The gold closed with a negative sign on Tuesday, completing two consecutive negative sessions, with the precious metal still climbing intra-conference to a five-month high.
The positive data that saw today the light of publicity for the retail sales and the course of the industrial production led to the upward ground of the Wall Street indices, diminishing the attractiveness of the precious metal as an alternative investment.
In particular, the December gold delivery contract lost $ 12.50 or 0.7% and closed at $ 1,854.10 per ounce, having reached a high of $ 1,879.50. This was the highest level since June 14.
Prices fell 0.1% on Monday, ending an uptrend in seven consecutive sessions.

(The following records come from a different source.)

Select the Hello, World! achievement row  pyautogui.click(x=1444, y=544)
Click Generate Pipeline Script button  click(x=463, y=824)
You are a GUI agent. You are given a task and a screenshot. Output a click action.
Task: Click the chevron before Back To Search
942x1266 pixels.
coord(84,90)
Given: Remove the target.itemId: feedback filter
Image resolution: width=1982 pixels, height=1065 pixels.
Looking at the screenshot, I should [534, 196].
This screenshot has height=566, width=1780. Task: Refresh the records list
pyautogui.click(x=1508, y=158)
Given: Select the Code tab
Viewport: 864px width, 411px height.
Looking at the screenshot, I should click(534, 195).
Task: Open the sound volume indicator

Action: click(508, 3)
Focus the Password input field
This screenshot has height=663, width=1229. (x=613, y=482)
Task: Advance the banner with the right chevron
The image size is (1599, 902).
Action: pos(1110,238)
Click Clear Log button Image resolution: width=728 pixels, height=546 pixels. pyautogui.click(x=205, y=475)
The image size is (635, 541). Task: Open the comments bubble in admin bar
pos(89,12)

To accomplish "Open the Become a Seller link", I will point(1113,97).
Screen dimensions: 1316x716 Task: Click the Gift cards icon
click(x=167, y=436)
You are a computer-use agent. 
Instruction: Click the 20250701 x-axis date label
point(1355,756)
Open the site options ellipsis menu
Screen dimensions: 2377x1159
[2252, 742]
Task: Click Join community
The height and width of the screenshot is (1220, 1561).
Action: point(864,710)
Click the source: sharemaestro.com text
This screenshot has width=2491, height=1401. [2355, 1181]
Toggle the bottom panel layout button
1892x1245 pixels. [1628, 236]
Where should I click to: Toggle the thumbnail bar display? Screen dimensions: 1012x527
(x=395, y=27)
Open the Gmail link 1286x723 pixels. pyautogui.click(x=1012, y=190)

Silver also lost ground, with the December contract losing 16 cents, or 0.6%, to $ 24,944 an ounce.
The data released today showed that retail sales jumped 1.7% in October, exceeding analysts’ estimates for an increase of 1.5%. At the same time, industrial production climbed 1.6%, easily exceeding estimates for a rise of 0.8%.
December copper, meanwhile, lost 1.1% to $ 4,352 a pound. As for the rest of the metals, January platinum plunged 2% to $ 1,074.50 per ounce, while palladium December gained 0.5% to $ 2,167.60 per ounce.